The wound and its interpretation
Brent Curtis and John Eldredge’s book The Sacred Romance, and Eldredge’s later book Wild at Heart discuss in some detail what they refer to as “the message of the arrows.” Each of us, they say, receives a wound, and that wound pierces us in a vulnerable part of our heart and soul. We try to make sense of it, and we get a lot of “help” from the world, the flesh, and the devil. Most of us regard the wound as something shameful, and we internalize it and never take it to our Heavenly Father to let Him heal it. Instead we make a vow to never let ourselves get hurt that way again. And this gives way to the false self.
A man’s question
More from Wild at Heart: Eldredge explains that every boy longs to receive the masculine blessing — to know that he is a man and that he has what it takes. That blessing should come from a boy’s own father, or perhaps his grandfather, uncle, or godfather. It is the conferring of manhood, so it should come from men. But bad things happen when a man seeks to validate his masculinity in the arms of a woman, or women. To quote Eldredge verbatim:
“When a man takes his question to the woman what happens is either addiction or emasculation. Usually both.”
Back to Hefner
Do you see this pattern playing out in the life of Hugh Hefner? Clearly, he wanted his wife to validate him as a man. Her sleeping with another man created a wound in that most vulnerable part of him. The false self that became his identity was that of the Lothario, the playboy, the stud — able to get any woman he wanted. This turned out to be partially true. He could get all the women he could bribe with plastic surgery. And he could keep all the ones who were willing to put out in exchange for an “allowance.” But ultimately, this wounded man sought to medicate himself with women’s bodies and Viagra. Pretty sad.

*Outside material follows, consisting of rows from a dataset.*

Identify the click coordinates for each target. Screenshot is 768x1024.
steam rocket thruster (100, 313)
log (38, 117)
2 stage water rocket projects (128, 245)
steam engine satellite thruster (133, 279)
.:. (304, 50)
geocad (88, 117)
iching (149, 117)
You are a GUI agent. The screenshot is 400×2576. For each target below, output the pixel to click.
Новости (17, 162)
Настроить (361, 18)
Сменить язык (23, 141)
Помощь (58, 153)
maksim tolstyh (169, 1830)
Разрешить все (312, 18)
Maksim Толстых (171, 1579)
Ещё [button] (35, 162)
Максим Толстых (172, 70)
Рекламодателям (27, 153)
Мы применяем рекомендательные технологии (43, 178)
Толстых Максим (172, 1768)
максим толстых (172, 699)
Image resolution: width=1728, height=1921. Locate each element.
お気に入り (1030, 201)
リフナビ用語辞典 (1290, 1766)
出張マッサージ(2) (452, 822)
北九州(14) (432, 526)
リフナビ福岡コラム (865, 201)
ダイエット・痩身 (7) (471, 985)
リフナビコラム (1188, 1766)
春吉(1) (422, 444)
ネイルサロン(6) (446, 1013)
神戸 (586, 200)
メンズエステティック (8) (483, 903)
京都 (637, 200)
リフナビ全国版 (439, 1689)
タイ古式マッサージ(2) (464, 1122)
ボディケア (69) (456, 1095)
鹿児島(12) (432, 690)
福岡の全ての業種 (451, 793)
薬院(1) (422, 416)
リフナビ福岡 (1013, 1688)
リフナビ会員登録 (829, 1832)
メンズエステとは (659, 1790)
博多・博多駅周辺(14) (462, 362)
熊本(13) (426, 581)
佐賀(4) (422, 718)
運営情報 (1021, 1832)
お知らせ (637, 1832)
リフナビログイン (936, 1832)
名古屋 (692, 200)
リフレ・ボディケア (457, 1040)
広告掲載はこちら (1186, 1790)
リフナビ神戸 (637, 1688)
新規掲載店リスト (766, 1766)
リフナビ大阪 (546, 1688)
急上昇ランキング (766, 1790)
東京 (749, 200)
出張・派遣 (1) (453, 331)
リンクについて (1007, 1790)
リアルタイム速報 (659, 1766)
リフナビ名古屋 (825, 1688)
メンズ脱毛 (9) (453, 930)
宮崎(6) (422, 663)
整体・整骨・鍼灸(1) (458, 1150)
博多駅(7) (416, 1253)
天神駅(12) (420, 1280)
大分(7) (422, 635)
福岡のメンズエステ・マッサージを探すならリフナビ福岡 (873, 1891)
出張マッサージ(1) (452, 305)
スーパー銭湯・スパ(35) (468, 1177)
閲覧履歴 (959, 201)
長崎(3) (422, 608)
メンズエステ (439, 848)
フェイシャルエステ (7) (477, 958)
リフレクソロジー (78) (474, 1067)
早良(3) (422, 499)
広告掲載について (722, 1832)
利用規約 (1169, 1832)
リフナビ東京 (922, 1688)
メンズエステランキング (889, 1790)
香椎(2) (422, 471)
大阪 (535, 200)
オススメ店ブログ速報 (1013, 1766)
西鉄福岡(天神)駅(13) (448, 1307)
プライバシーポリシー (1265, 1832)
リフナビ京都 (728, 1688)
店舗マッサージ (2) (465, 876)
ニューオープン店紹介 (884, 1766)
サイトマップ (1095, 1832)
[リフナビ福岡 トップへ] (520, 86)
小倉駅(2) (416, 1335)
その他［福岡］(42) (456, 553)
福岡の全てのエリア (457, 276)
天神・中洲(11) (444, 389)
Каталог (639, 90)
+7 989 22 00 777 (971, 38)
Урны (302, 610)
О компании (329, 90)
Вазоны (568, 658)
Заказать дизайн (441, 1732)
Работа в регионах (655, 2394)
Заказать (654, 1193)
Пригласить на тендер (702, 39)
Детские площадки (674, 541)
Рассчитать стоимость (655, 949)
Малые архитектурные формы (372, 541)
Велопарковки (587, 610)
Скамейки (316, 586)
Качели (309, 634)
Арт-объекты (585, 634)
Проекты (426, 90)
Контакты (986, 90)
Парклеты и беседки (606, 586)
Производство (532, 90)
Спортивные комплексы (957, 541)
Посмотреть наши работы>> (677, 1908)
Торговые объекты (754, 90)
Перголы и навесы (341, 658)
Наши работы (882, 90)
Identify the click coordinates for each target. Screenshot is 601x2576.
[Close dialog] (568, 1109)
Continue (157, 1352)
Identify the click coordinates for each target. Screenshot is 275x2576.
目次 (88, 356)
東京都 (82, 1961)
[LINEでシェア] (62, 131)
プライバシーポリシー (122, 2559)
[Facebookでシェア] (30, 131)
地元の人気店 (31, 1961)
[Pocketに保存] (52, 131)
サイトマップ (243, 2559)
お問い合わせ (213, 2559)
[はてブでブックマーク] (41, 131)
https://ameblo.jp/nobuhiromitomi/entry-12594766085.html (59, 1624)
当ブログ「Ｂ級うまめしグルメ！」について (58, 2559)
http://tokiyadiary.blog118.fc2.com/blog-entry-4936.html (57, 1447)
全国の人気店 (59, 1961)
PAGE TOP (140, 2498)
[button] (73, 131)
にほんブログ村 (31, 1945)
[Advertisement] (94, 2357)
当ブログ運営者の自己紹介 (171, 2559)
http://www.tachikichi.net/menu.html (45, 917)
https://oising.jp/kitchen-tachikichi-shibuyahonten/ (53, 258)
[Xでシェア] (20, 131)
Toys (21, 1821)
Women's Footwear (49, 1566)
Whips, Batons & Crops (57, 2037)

But the worst thing was that this man’s false self contaminated our culture and created massive stumbling blocks for generations of men. Each one of us is responsible for his own choices and actions, but notice how personal choices affect others. How many of our grandfathers, fathers, brothers — and how many of us — have given in to the temptation offered by Hugh Hefner and his imitators? How many of us grew up with absent dads imbued with the Playboy philosophy? How many of us are in the chains of sexual addiction through promiscuity, pornography, or both?
May God grant us the grace to overcome the sorry legacy of Hugh Hefner and walk free in the glorious light of Christ Jesus. May we seek and find our identity in Him. And may we pass on a better legacy to our sons and daughters. If we truly believe God is for us and will never leave us, we can find contentment whether married or single.
So how about you? How have you gotten your question answered? Do you need a reboot? Share your story or add your comments below.
I lived through that period of change and suffered directly for it. As I heard all the praise for his life from all the media I could hardly believe my ears. Thanks for your telling it like it was. We thought he was a dirty old man
Thanks for reading and commenting. I keep thinking about what Roy Rogers said: “Don’t ever do anything to make a kid stumble.” You could say all the fawning over Hugh Hefner is a measure of our culture’s drift. And the oddest thing is to see the same publications eulogizing Hefner in glowing terms decrying a “rape culture” on college campuses. Wonder how they can’t see the connection.